Would you count the lines in the entries below that contain "computer"? Reply with the number only.

- - -

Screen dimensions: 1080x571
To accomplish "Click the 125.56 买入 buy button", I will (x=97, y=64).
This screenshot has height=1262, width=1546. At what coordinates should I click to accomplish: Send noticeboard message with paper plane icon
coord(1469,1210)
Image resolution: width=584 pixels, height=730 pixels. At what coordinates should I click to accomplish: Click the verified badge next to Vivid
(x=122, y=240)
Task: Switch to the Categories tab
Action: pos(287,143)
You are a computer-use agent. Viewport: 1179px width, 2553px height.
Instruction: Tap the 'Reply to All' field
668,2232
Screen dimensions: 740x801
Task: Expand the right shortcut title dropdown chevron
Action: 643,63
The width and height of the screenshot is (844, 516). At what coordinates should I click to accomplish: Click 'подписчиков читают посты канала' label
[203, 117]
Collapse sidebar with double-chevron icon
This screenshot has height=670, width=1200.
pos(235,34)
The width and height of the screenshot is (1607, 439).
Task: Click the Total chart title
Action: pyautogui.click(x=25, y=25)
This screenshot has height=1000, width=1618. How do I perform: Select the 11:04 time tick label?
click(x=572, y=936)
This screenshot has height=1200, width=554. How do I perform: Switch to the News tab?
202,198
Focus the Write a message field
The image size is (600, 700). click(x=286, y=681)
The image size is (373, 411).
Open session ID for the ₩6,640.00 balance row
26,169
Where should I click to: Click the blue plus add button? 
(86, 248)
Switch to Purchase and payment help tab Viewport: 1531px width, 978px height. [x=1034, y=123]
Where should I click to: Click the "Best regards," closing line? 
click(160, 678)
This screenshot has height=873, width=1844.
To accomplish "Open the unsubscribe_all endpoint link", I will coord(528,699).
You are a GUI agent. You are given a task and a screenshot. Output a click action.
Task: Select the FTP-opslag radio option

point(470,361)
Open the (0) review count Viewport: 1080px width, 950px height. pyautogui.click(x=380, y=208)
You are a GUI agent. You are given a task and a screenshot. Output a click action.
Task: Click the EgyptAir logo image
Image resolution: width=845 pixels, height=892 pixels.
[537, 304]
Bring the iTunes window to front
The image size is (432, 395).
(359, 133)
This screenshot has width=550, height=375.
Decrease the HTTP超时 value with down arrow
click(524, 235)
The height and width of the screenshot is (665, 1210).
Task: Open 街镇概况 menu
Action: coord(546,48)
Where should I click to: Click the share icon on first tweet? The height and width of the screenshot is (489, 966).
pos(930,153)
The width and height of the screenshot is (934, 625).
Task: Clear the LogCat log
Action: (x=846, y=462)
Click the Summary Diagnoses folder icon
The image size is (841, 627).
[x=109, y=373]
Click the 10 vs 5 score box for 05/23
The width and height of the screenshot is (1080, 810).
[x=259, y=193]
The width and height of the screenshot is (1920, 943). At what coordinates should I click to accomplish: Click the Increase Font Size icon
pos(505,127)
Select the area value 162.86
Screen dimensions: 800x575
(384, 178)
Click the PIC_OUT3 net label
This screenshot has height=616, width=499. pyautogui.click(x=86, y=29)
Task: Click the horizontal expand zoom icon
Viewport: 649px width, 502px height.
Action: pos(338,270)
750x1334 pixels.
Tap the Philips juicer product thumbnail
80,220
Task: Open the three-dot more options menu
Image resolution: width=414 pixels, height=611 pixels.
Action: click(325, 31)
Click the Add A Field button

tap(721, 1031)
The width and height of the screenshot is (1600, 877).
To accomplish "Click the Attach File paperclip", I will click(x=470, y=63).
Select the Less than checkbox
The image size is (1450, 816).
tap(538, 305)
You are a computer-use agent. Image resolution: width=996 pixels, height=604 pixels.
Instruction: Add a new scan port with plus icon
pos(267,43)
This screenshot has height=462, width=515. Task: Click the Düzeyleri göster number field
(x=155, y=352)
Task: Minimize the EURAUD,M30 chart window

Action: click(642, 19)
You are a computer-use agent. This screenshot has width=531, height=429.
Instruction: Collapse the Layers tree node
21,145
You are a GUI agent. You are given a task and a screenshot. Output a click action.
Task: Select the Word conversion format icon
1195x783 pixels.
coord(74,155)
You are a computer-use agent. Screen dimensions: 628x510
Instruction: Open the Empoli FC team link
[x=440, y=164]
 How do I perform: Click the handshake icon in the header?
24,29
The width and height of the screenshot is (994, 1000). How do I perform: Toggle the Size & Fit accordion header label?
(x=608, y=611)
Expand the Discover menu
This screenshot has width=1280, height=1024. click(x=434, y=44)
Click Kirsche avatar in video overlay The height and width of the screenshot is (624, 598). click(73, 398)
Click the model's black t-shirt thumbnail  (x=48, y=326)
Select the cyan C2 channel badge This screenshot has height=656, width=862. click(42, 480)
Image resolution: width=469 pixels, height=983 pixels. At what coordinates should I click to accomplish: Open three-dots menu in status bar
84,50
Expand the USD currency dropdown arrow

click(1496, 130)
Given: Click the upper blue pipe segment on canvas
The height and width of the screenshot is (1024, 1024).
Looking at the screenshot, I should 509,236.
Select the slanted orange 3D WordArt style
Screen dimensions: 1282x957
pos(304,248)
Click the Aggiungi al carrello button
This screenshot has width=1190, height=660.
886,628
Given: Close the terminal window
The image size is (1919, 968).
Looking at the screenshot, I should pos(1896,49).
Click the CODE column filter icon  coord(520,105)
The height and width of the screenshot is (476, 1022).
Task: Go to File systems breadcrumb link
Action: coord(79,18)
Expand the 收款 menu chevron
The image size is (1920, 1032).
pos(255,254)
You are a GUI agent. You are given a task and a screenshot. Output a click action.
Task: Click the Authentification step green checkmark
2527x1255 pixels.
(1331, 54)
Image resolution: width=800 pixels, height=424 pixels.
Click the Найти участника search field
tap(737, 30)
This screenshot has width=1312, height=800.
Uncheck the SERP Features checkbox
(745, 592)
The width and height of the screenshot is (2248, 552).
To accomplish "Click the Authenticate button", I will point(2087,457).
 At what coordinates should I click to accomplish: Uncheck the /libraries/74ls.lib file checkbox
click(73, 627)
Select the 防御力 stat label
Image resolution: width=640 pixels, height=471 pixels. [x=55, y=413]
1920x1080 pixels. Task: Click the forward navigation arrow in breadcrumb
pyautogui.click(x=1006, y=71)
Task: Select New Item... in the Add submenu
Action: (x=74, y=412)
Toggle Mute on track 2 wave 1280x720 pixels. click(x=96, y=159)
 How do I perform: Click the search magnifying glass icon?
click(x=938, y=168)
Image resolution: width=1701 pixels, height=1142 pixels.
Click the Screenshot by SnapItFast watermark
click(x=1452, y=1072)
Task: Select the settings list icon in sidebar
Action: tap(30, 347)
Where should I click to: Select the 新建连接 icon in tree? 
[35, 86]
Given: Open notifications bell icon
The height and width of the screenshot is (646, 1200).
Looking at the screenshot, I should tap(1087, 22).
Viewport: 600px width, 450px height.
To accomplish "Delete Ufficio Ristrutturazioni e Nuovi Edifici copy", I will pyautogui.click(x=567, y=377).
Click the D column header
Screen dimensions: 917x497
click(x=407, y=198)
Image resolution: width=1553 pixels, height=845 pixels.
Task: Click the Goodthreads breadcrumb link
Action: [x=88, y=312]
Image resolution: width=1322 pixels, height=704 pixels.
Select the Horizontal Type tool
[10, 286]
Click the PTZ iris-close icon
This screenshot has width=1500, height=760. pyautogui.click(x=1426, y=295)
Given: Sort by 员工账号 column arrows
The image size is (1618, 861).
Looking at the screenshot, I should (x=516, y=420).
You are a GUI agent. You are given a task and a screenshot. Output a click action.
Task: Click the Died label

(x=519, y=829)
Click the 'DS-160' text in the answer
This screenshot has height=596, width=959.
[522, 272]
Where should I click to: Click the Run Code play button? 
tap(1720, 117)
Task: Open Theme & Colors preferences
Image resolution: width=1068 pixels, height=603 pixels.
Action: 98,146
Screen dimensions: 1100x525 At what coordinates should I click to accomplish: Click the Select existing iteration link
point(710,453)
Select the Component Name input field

- - -

- **Result of this exercise**:
4